While there is much discussion regarding the inclusion or exclusion of a physical street address, I always recommend my executive level clientele include a complete address in their contact
information (street, city, province/state, and postal/zip code).

 Your resume is about creating an honest and open first impression with a potential employer beginning right at the top of page one.
I’m continually amazed at the number of resumes I receive which do not include a phone number. If you’re serious about managing your career, your resume needs at least one phone number. Ensure the voice mail message attached to that number is of a professional nature and not the voice of your child or the default “the number you are calling is not available; leave a message at the beep”. Again, it’s about creating a positive and professional first impression with the caller.
I expect to see your LinkedIn URL in the contact section. Employers are going to review your LinkedIn profile whether you share it or not so make it easy for them to access. Shorten and improve your URL by customizing it to eliminate all those unnecessary default characters assigned when you first created your account. If you haven’t already personalized your URL, and it’s VERY EASY, visit my website for the blog entitled Have You Customized Your LinkedIn URL?

No matter if you’re a Gen Y or Gen Z career professional, or a Boomer like myself, companies are expecting you to be social media savvy. Use the contact section to promote your social media competency. In addition to the mandatory LinkedIn URL, my clients are now including their Twitter, Facebook, Google+, and Skype addresses in the contact section.

Objective vs Projective

Your objective in writing an effective 2014 / 2015 resume must be to ELIMINATE the Objective statement!

An objective statement instantly dates your resume and pleads “I need a job”. On trend resumes use the same physical space on the page - the upper third of page one - to answer the employers question “Why should I hire you”, using personal branding strategies to market your unique career differentiators.

In 15, 17, 19, or 21 words create a personal branding statement (aka, a tag line) describing what is so special about you. What would compel an interviewer to pick up the phone?
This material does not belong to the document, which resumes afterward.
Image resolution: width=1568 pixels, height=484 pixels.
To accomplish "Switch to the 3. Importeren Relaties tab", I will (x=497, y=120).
Further define your brand in a 5 or 6 line paragraph commencing with the ONE WORD that best describes you. Share with the reader why you’re the perfect candidate. What are you renowned for or expert at? What is your leadership style? Communication style? The goal is to create a compelling first paragraph that instantly captures attention, leaving the reader wanting to know more about you.

Keywords

When I first started writing resumes over 20 years ago, I’d never heard of the term keywords. Now if I type the phrase “keyword search” into my browser, it displays 549 million results!! Keywords have become the search tools employers use to populate candidate profiles during an online search.

Keywords also become the pass / fail criteria during an ATS scan. Without the right keywords in your resume, you’re toast!

Keywords are typically the functional hard skills acquired through education and experience specific to your job, sector and career level. Job descriptions, company websites, industry associations, and Internet searches are just many of the endless keyword resources available to help you uncover and include appropriate keywords in your resume.

Accomplishments

An effective resume is one that relays quantifiable career accomplishments. A future employer doesn’t care what you were responsible for; they want to know the impact your contributions made to the bottom line. RESULTS! RESULTS! RESULTS!

Most people have career achievements to share but often simply don’t know how to put those stories on a resume. I find using the acronym STAR makes it easier to analyze and document career successes. STAR stands for Situation, Task, Action, and Result. Aim for 1 STAR story per year of employment. Document these stories in bullet form, no longer than 3 lines, and commence each bullet with an action verb. Never repeat the same action verb; sound impossible? Not really when you consider I created a downloadable reference tool with 2,013 and soon to be 2,015 action verbs on my website.

If you’ve been wondering why no one is responding to your resume submissions, perhaps it’s time to analyze your resume for effectiveness based on these 5 critical factors. It’s never too late to rejuvenate your resume and reap the rewards.